If I get it right, it was ToI which obsessively pushed the talk of, India, a superpower in making, just the way they have done the aman ki asha, though may I add, better sense prevailed in the end, and they cut short the campaign. The campaign stopped, but the thought lingers on. Technically, and looking at the track record, a lot of rhetoric, but very less substance.
The author takes an example of Indian diaspora, and their success overseas, fair enough, but then these people have a vision, and then that vision gets supported by a conducive atmosphere, in contrast, we have a successful private sector, but a government which is lost in it's act, and continues to remain pretty much directionless at the moment.
If we reflect back and go back to the early 90s and look at our track record since, has it been something to really boost about, I have some serious doubts. If anything, even in the post liberalized economy, the good growth has happened in only a patches and nothing more, and by and large we have remained misdirected with half hearted measures taken which have remained no more than, if anything, stop gap measures.

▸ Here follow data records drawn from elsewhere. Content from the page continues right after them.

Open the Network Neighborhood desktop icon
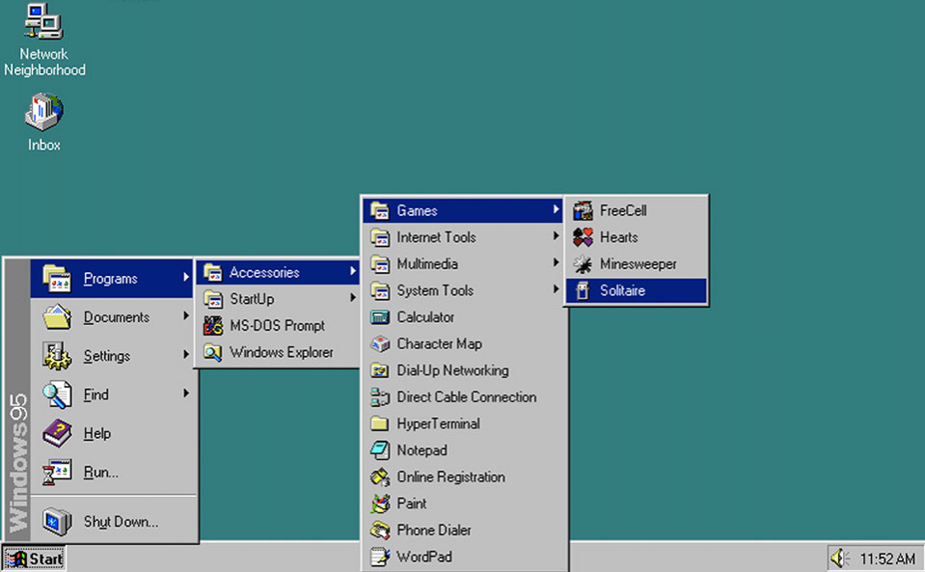 pos(43,23)
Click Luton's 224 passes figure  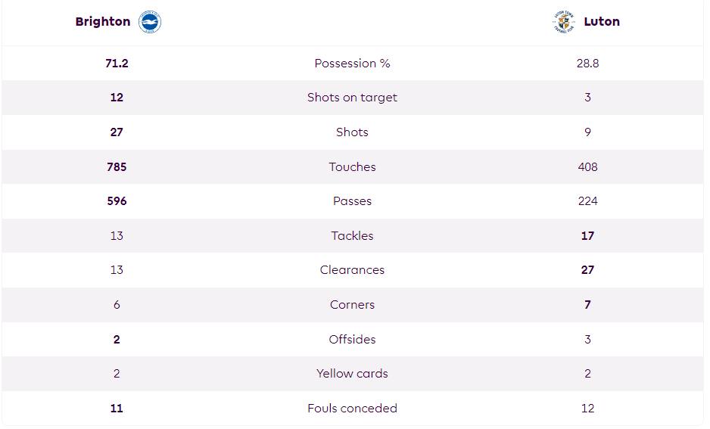point(587,201)

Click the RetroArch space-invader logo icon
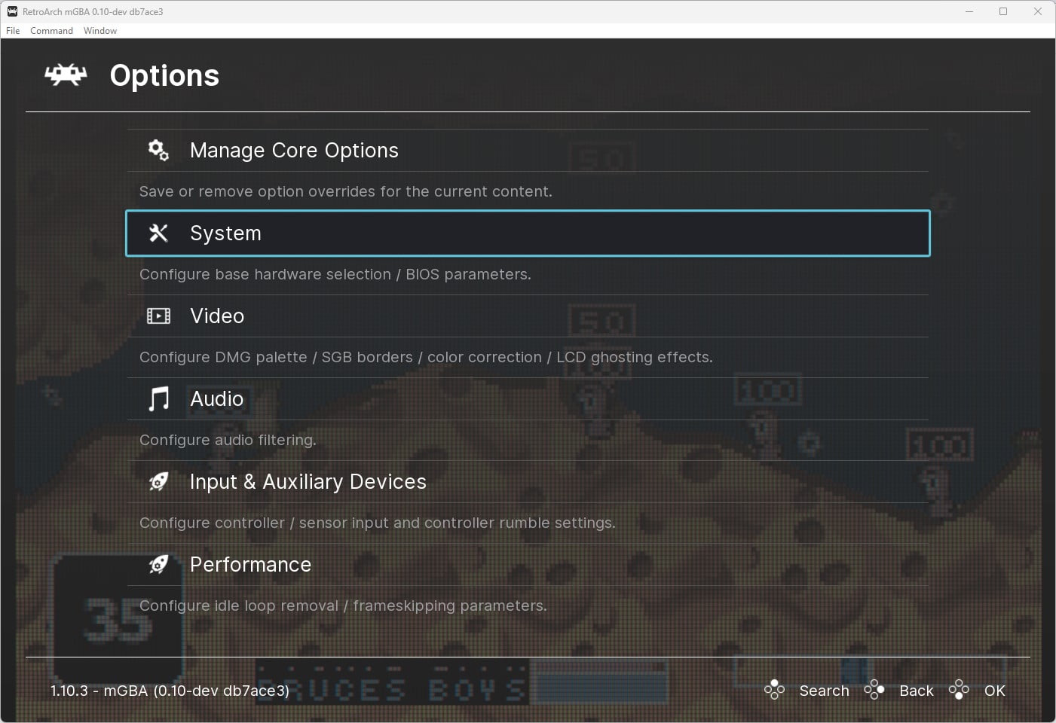65,75
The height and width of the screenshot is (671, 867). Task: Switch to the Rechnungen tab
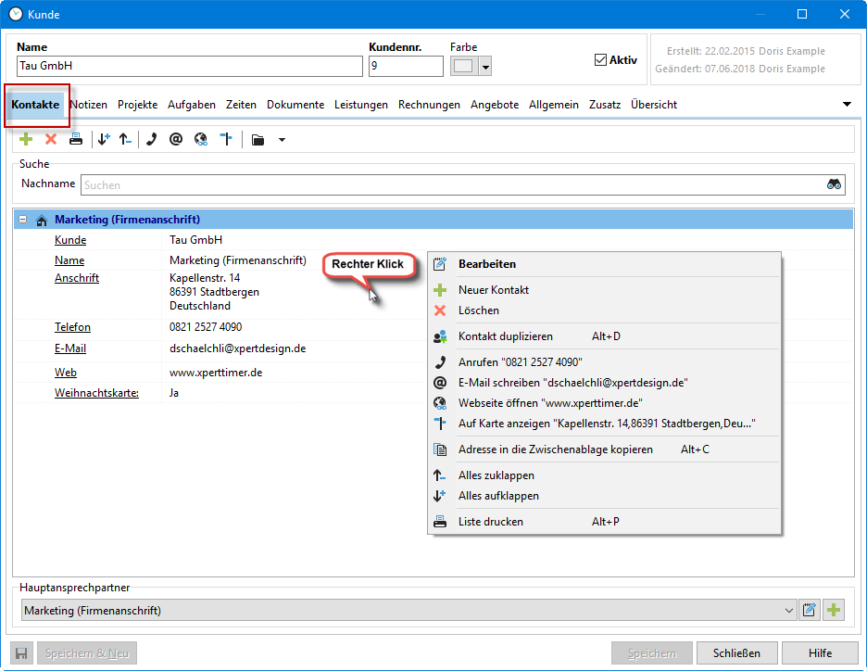click(x=429, y=105)

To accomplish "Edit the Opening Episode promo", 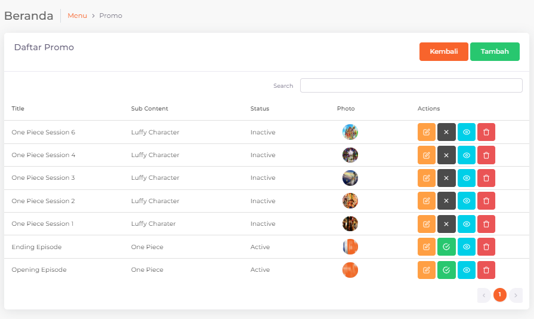I will point(426,270).
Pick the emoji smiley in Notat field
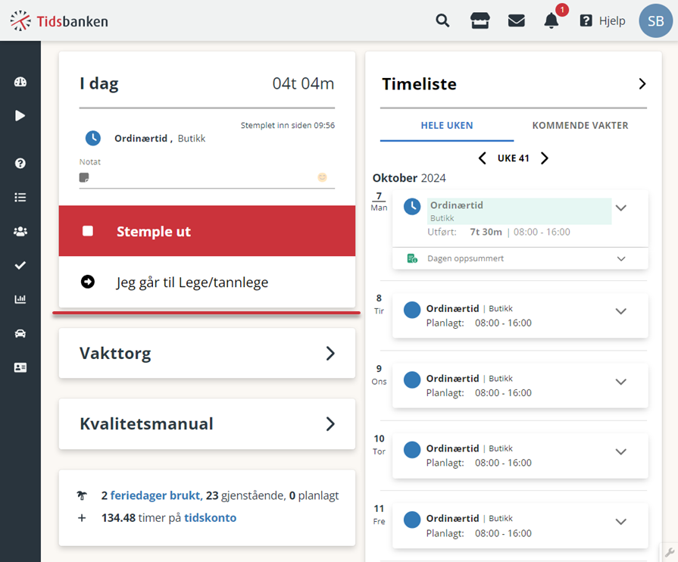This screenshot has height=562, width=678. [x=322, y=177]
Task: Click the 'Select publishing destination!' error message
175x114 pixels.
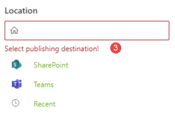Action: (x=52, y=49)
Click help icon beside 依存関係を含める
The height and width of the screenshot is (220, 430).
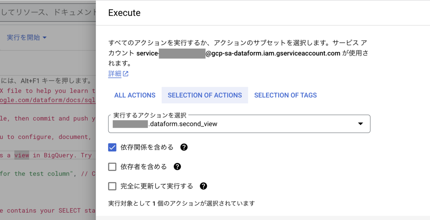(x=184, y=147)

Economy remains in tatters, like wise and largely because of a pretty bad economy, also thanks to a political class with a rather clueless vision, the defence continues to again remain in a state of filling the loopholes as stop gap, and if a thing like artillery is to be taken, then nothing of the sort even exists there.

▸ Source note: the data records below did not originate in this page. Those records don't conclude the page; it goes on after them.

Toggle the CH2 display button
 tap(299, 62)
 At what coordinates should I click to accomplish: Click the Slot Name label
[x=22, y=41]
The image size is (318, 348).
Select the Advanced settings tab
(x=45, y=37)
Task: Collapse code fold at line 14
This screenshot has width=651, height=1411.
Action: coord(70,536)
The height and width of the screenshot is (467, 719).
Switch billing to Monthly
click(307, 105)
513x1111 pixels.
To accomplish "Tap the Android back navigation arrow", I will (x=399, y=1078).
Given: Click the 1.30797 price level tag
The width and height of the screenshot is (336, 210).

The only thing which has sustained decently over a period of time is the foreign policy, and this is where some appreciable measures continue to be taken.
All in all, there is a desperate need to have the economy back on track, doing growth rate numbers of at least 8%(+) for the next decade or so, and then we would be better placed to take some sort of a call, at the moment, far-far from it.
India continues to remain a country with potential, nothing more so far.